Only this time I'm miles away from everyone. D has proved to be one of those estranged ex-boyfriends who looks at you as if you don't have an epic of a past together. And aside from him there is no one here. I've done so well at avoiding everyone that I couldn't even invite myself somewhere for the evening. In all honesty, I don't want to be anywhere. New Years is no fun if your out with people who annoy you. I thought about taking a cab to a downtown bar, dressing up and treating myself to all the alcohol I could afford stand, but then I don't see why I should get slushy drunk in public when I can do it, probably better, in the privacy of my own apartment.

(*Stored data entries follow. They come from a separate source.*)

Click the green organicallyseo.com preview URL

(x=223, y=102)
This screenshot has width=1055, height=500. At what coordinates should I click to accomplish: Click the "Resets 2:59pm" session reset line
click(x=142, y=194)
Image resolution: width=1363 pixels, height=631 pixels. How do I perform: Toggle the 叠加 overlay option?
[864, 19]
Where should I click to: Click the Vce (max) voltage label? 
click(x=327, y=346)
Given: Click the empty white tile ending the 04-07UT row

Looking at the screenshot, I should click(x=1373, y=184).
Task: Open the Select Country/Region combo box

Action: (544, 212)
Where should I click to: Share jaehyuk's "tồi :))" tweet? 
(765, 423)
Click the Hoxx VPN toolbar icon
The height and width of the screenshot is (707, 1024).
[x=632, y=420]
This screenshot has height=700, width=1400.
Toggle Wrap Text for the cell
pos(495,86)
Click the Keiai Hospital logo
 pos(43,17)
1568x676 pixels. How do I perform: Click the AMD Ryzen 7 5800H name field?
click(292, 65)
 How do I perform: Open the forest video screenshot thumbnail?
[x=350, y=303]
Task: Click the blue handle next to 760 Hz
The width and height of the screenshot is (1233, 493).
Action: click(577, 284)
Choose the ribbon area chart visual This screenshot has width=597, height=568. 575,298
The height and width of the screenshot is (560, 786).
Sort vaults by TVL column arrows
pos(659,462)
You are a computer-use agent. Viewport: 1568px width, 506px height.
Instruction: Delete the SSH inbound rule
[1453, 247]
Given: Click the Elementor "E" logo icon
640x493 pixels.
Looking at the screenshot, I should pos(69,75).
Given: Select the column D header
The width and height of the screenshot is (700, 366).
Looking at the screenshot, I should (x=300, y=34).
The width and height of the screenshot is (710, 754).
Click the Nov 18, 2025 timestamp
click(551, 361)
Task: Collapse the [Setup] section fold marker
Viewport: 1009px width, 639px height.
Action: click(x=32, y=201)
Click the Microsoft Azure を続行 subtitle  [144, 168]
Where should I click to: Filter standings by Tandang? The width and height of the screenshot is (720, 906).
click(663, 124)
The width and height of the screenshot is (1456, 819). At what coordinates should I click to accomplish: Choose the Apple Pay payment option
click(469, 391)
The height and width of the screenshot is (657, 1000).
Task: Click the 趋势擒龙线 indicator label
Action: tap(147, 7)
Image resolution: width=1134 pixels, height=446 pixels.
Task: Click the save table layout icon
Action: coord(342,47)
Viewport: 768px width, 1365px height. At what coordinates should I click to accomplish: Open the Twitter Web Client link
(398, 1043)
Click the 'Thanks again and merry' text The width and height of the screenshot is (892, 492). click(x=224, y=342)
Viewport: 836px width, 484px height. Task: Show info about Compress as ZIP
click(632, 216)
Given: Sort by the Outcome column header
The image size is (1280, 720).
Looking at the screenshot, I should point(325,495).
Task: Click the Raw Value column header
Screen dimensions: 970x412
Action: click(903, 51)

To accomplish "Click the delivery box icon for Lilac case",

I know this sounds pretty awful. So here is the part that makes me feel that despite this shit hole of a holiday season, I'm still better off than most people. So what if New Years, Christmas and Thanksgiving blew chunks? After February I am rid of this stinking ass city and it's brown water and beige people. I'm rid of D's cascading looks of boredom. I get to go home for a bit and be in beautiful California with the best mom in the world and the cutest grandma ever. I get to do nothing but relax and chill out with all my old friends and all my cousins. Then I get to skip my merry ass back to New York where I belong. I get to continue with all the things I have planned for myself in a place where I love to be. I get to be around my best friend and all the people who inspire me to keep reaching for what I want.

So maybe 2009 has proven to be the year from hell. OK. Well at least come Thursday I get to bury that bitch where it belongs. It's gonna be a messy burial, so it's best I do it alone. Just me and Jack Daniels saying "Fuck you 2009!" and promising myself NEVER to compromise my dreams for anyone else again.